Overfitting: When (usually complex) model fits the training data too well, including the noise; thus fails to capture true structure of the data. Overfitting occurs with complex models with low amount training data. Testing errors are much higher than training error.
underfitting: When model is too simple, such as first-degree polynomial (straight line with a slope) that fails to capture complex trend in data. Both, training and testing errors, are large. However, it's hard to tell if large error is due to underfitting or noise. With different training datasets, the resulting models tend to
high variance v/s high bias: With different set of training data a model that overfits will vary greatly depending on the training data, thus the statistical name high variance.

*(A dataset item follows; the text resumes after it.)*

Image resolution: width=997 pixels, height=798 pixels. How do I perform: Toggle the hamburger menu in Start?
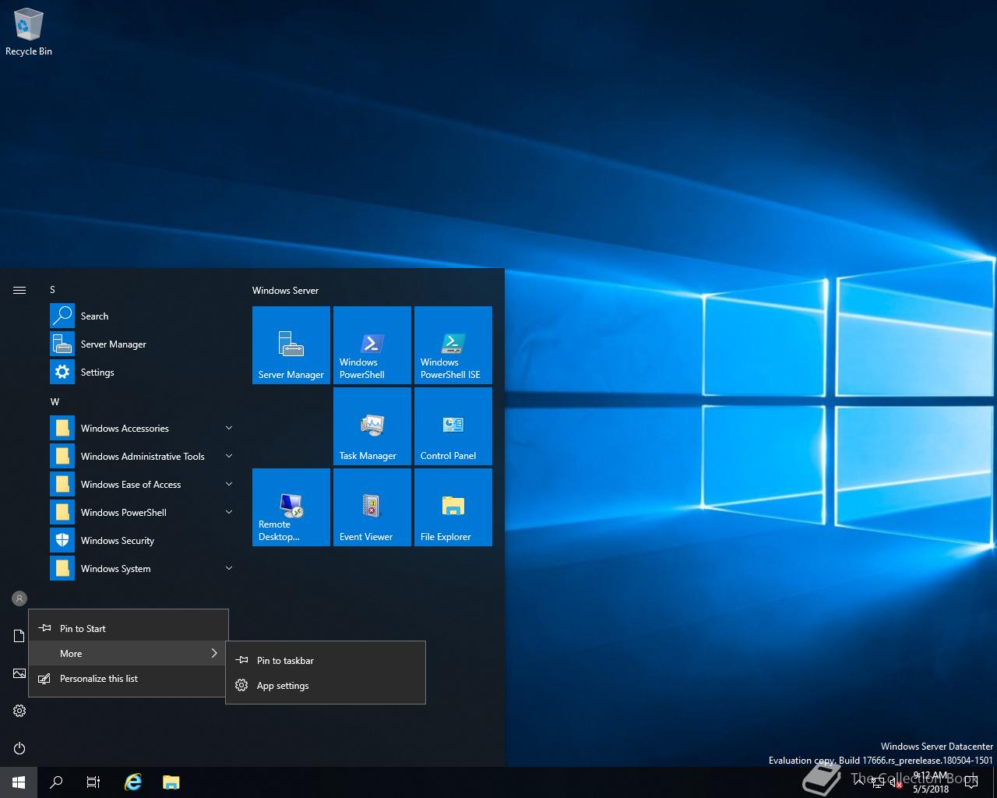pyautogui.click(x=19, y=290)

Whereas underfitting models make the same kind of error (for example, one-degree polynomial line will have only slightly different slope), but will not capture the true shape of the data. compare
cost function: e.g. mean-squared-error function
mean squared error: average of sum of square of difference between actual and predicted: \(\frac{1}{N} \sum_{i=1}^{N} (y_i - \hat{y}_i)^2\)
learning rate, alpha: is the change applied to cost function to make it converge
regularization, lambda: used for penalizing certain feature by introducing high multiplier in cost function
hyperparameter: a parameter that controls learning process (e.g. alpha) v/s the training the model itself
Loss function: measures how far off the predicted value is from the actual value === sum(y - f(x)) for all data points
gradient boosting: gradually builds a better model by combining several weak learners
cross-validation: a practice of keeping data for training validation separate, i.e. do not train the model on the same data used for testing
Sigmoid Function: used to measure logistical regression: \(\frac{1}{1 + e^{-x}}\)
Manhattan Distance: In contrast to Euclidean distance, it is computed as \(|X_2 - X_1| + |Y_2 - Y_1|\)
Back propagation: Using results of loss function to adjust the weights to narrow the loss in the next cycle
one-hot encoding: converting categorical data into a number 1 or 0, so most modeling algorithms can work on it
Reinforcement learning: algorithms that learns an optimal policy to maximize return when interacting with environment

AI¶

RNN: Recurrent Neural Network, an older type of neural network, before transformers
LSTM: Long Short-Term Memory, a type of RNN architecture that was the industry standard for processing sequences (like text and speech) before the Transformer took over.
SFT: Supervised Fine-tuning, a phase in LLM training, after pre-traning but before RLHF/DPO
RLHF: Reinforced Learning with Human Feedback, a post-training phase in LLM training after SFT
DPO: Direct Preference Optimization, a post-training phase in LLM training after SFT, often used as an alternative to RLHF because of the simplicity
MoE: Mixture of Experts, sparse version of Decoder-only LLM architecture. Only a small subset of parameters are active for inference. Minimizes memory uses. Contrast to Dense models
KV Cache: A trick used to make inference faster. Since the Transformer has already processed the beginning of your prompt, it saves those mathematical results in memory so it doesn't have to re-calculate the entire history every time it adds a new word.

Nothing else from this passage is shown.